キラー通り沿いにある
ワタリウム美術館の二軒先にひっそりと佇むのは、写真集専門店「Shelf」。1994年11月から26年間、この街を見守り続けている老舗だ。
本棚には、海外の写真集をメインに、インディペンデントに作られた国内の写真集も。話題の新刊写真集から稀少な絶版本まで揃っている。次から次へと手にとって見てみたくなりあっという間に時間が過ぎてしまうのは、ストーリー性のある棚づくりが理由かもしれない。「流れがあると好きなものも見つかりやすいのでは」という店主曰く、ストリート→旅→風景など、連想ゲームのようにジャンルを少しずつ関連づけることを意識して並べているそう。このお店が長い間愛されているのは、こういった細やかな気配りが理由なのかもしれない。
元々はファッションビル内でビジュアル洋書を扱っていた店主だが「NYやパリの路面店を見て歩くのが好きで。

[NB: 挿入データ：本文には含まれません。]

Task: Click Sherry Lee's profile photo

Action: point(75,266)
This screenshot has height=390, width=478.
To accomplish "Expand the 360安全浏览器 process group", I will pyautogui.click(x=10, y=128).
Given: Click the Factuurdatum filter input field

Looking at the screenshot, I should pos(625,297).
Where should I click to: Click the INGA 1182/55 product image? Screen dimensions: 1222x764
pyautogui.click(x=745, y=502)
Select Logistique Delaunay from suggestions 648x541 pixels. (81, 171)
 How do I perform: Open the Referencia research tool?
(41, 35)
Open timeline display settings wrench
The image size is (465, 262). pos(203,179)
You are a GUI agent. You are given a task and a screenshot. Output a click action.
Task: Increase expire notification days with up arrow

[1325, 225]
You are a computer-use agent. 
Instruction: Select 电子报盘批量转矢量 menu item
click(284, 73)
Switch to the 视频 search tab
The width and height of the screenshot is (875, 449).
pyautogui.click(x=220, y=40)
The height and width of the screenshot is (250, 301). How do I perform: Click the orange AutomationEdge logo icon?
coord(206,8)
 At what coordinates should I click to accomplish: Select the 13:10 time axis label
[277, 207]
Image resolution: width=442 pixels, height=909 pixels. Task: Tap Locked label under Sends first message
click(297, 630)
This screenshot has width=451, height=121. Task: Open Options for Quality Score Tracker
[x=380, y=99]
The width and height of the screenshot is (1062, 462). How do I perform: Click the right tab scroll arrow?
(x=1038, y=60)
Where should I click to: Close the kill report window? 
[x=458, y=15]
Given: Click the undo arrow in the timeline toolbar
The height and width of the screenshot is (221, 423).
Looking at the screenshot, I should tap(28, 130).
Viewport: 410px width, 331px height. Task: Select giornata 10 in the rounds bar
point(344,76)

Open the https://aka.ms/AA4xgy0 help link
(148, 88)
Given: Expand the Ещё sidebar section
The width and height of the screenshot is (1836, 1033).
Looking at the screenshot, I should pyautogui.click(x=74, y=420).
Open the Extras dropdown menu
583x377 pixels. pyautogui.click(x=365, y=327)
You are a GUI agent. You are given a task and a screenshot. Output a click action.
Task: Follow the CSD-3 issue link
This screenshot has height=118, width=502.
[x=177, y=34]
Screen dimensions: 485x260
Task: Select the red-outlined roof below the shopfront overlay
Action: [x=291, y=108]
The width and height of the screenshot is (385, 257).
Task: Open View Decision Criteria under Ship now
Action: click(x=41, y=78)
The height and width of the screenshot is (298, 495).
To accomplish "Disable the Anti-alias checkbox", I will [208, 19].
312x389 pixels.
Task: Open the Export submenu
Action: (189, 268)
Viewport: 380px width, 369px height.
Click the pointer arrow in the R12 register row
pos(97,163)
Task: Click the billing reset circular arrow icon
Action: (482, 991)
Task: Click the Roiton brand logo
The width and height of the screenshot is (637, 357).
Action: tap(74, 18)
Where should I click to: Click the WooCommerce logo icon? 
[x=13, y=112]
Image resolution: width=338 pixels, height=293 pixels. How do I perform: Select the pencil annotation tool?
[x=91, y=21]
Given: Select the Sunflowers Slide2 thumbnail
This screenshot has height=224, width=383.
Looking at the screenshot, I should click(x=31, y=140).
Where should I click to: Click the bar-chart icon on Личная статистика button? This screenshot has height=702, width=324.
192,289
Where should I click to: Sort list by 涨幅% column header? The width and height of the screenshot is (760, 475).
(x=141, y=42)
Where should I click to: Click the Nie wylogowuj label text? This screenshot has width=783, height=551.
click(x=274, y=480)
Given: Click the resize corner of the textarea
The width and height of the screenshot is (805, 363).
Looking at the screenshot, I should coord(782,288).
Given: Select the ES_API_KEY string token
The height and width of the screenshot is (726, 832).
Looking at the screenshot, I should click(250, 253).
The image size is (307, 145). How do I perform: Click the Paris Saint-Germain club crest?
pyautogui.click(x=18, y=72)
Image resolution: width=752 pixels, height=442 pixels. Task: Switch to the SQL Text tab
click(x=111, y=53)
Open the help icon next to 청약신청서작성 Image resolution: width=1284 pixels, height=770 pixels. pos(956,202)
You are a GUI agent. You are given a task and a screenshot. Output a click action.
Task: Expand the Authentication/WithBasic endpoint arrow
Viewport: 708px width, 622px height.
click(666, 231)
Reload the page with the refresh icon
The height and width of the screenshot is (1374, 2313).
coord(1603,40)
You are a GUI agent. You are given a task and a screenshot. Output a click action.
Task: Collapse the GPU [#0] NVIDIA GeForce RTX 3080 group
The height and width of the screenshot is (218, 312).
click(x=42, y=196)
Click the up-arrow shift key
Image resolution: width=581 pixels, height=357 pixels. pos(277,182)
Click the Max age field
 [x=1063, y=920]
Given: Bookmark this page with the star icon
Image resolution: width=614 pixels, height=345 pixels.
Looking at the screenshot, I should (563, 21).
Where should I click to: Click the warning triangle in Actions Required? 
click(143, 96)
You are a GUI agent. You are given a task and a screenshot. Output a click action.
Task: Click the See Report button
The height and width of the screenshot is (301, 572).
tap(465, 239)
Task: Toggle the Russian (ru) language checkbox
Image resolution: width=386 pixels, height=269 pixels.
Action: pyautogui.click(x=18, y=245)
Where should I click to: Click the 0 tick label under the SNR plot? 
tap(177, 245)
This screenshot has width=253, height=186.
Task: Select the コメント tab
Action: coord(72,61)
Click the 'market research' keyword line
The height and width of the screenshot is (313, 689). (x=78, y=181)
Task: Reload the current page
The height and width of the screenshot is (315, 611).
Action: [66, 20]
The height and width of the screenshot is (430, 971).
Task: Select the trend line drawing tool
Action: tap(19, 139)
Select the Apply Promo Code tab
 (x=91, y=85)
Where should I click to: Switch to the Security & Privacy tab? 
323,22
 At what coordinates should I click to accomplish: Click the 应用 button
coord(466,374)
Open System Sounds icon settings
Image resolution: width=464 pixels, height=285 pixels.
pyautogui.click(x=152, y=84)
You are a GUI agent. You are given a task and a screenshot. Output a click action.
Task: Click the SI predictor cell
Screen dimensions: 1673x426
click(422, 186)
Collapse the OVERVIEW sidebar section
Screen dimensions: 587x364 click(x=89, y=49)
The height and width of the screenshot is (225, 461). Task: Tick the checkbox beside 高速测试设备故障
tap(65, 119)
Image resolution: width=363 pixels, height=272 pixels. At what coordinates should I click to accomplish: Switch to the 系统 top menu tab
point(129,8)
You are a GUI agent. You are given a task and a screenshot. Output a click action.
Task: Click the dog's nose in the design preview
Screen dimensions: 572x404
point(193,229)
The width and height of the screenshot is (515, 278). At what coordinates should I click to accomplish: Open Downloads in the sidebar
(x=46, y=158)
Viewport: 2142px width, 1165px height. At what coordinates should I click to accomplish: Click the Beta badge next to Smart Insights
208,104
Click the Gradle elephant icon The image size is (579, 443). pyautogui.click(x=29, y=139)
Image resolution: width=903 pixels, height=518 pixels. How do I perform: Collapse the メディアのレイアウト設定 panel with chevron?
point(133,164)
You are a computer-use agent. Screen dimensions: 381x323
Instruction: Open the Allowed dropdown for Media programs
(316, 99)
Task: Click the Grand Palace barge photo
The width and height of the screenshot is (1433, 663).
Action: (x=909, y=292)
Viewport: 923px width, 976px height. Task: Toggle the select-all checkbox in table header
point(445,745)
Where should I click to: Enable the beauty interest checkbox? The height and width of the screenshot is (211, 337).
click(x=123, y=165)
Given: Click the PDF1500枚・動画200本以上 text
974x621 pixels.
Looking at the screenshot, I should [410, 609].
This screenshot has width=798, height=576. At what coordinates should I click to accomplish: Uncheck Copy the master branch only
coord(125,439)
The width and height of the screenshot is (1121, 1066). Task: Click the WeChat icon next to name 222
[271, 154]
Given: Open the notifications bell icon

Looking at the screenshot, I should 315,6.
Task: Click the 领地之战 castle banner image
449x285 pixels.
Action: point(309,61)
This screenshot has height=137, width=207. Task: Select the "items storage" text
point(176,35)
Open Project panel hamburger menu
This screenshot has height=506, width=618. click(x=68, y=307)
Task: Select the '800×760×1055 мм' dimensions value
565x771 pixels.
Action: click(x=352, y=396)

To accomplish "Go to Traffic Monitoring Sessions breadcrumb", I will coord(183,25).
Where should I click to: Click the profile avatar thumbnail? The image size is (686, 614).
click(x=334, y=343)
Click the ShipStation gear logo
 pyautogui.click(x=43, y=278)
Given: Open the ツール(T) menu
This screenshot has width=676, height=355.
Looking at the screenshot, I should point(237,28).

そんな感覚で街歩きの途中に寄ってもらいたい」と念願叶って路面店としてオープン。では、この場所を選んだ理由は? 「デザイン事務所も多くクリエイターの集まる場所だから」とのことで、実際に写真家、デザイナー、ヘアスタイリストなどが多く訪問するという。このお店は、インスピレーションのソースとして、この街のクリエイティブを支える役割を担っているのだろう。
写真集を楽しむきっかけは「このビジュアル好きかも」で良いのだという店主。「Shelf」でお気に入りを見つけて自分の“本棚”にも揃えてみては。